┌─ SELECTED TEXT
Overcoming 3D printing limitations with CAD Exchanger SDK

The concept of 3D printing seems to be pretty simple, however often it can be challenging to actually produce or print products. There are a lot of hick-ups and pitfalls that undermine the process. Hardware is still imperfect and 3D models are not suitable for printing ‘out of the box’. When it comes to printing 3D models engineers have to manually optimize the design: to thicken the walls, correct overlapping surfaces, edit normals, fill cavities and holes or even re-produce the whole design from scratch. Furthermore, there are scaling issues. Changing the scales of the digital model may trigger inconsistencies in the physical product, which leads to defect rates increase. Dealing with those challenges could be costly in terms of time, resource wasting, elongation of the production cycle and increase of the time-to-market.

Christopher Maiwald
Christopher Maiwald
CTO, RUHRSOURCE
“We found CAD Exchanger easy to set up, and with just a few steps we were able to import a variety of new formats.”

Thus, despite all the beauty of 3D printing, there are still a lot of issues that roadblock effective usage of 3D printers in production, and people from RUHRSOURCE are determined to solve them. Their flagship application CUR3D processes 3D files and automatically optimizes data for 3D printing, reducing the prepress preparations from several hours to a couple of minutes and making the whole process more robust.

Challenge

3D printing was warmly welcomed by manufacturers in engineering, automotive, aerospace, construction and other industries. Major part of CAD data in those industries contains solid geometries. This is needed to meet challenges of design, simulation, production and so on. On the other hand, 3D printing leverages polygonal file formats, as the triangulation mesh is enough for the printer to produce the good, there is no need to store precise geometry. The differences in mesh and solid geometry complicate and block the applicability of the already existing designs of manufacturer's in 3D printing. Once you face a need to prototype goods via 3D printer, you will also need to manually re-design the existing product or convert the existing design to the suitable format (STL, OBJ, VRML, X3D are most popular for 3D printing) and hope that the quality of the output will be sufficient for effective 3D printing.
└─
WRITTEN EXERCISE A
Reproduce the part of the 3D printing article that begins at the words "Thus, despite all" and ends after the words "process more robust.".
WRITTEN EXERCISE B
Write the next part of the article on overcoming 3D printing limitations, picking up after its last sentence.
┌─ DATASET EXTRACT
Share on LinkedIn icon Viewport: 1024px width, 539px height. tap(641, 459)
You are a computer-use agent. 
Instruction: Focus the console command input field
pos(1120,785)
└─
OUTPUT A
Thus, despite all the beauty of 3D printing, there are still a lot of issues that roadblock effective usage of 3D printers in production, and people from RUHRSOURCE are determined to solve them. Their flagship application CUR3D processes 3D files and automatically optimizes data for 3D printing, reducing the prepress preparations from several hours to a couple of minutes and making the whole process more robust.

OUTPUT B
The file format and geometry type differences limited the usability of CUR3D by professionals from automotive, AEC and other industries, using CAD. This slowed down the user base growth and business development.

Solution

To extend the list of supported formats in CUR3D, RUHRSOURCE team used CAD Exchanger SDK. Basic Package was enough to add support for most used CAD files like STEP and IGES. Now, that CUR3D can seamlessly import and process engineering file formats users from production spheres are able to print virtually any design within a couple of minutes. Manual re-design from scratch or any additional optimization tweaks won’t be needed.

Fig. 1. Overcoming 3D printing limitations with CAD Exchanger SDK
Fig. 1. Overcoming 3D printing limitations with CAD Exchanger SDK

Value

With the integration of CAD Exchanger SDK and STEP/IGES support, RUHRSOURCE streamlined user experience and extended the audience reach. Now, CUR3D will be helpful not only for 3D printing professional, but for engineers and CAD designers as well.

The typical challenge of integration of 3rd party libraries into desktop application is tied with the long learning curve and associated costs. However, Christopher Maiwald, CTO of RUHRSOURCE says: “We found CAD Exchanger easy to set up, and with just a few steps we were able to import a variety of new formats”. Within free evaluation period of CAD Exchanger SDK Chris, with the help of our development team was able to successfully integrate our libraries into his product. If you would like to test CAD Exchanger SDK, please contact us at info@cadexchanger.com.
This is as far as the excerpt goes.